Je ne suis pas philosophe ; les maux me foulent(3) selon qu'ils pèsent ; et pèsent selon la forme comme selon(4) la matière, et souvent plus.

J'en ai plus de connaissance que le vulgaire, si j'ai plus de patience. En fin, s'ils ne me blessent, ils m'offensent. C'est chose tendre que la vie et aisée à troubler. Depuis que j'ai le visage tourné vers le chagrin, pour sotte cause qui m'ait porté(5) j'irrite l'humeur de ce côté-là, qui se nourrit après et s'exaspère de son propre branle ; attirant et amoncelant une matière sur autre, de quoi se paître.(6)

Ces ordinaires gouttières me mangent(7). Les inconvénients ordinaires ne sont jamais légers. »

(Montaigne Essais livre III chapitre 9 De la vanité)

 

(1)Le mot n'est pas employé au sens moral, mais au sens concret de gêner, faire mal.

(2)La foule, du latin turba.

(3)Produisent l'effet d'une foulure, donc réduisent l'autonomie de mouvement. Et au sens figuré, gênent le déploiement de la pensée vers autre chose.

(4)Selon comme selon : autant que (un latinisme encore).

(5)Pour insignifiante que soit la chose qui m'a atteint.

(6)Description clinique de l'effet d'obnubilation des pensées.

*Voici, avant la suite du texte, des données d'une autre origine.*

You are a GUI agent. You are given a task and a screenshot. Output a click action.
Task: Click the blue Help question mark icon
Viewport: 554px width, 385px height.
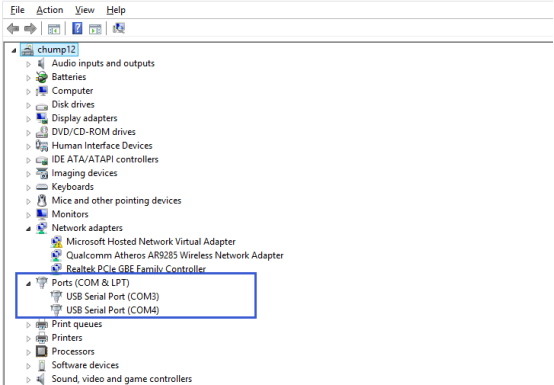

(7)Métaphore qui dit l'érosion de la résistance psychique : les gouttières sont je suppose des infiltrations d'eau qui mangent, effritent un pan de mur.

 

J'adore ce passage : il m'aide à me sentir moins ridicule quand il m'arrive de stresser toute une journée pour un rien, un petit choc au contact de la rugueuse réalité. Il serait insensible à beaucoup, mais il va venir fouler mon dynamisme intérieur. Tant ma sérénité est chose aisée à troubler ...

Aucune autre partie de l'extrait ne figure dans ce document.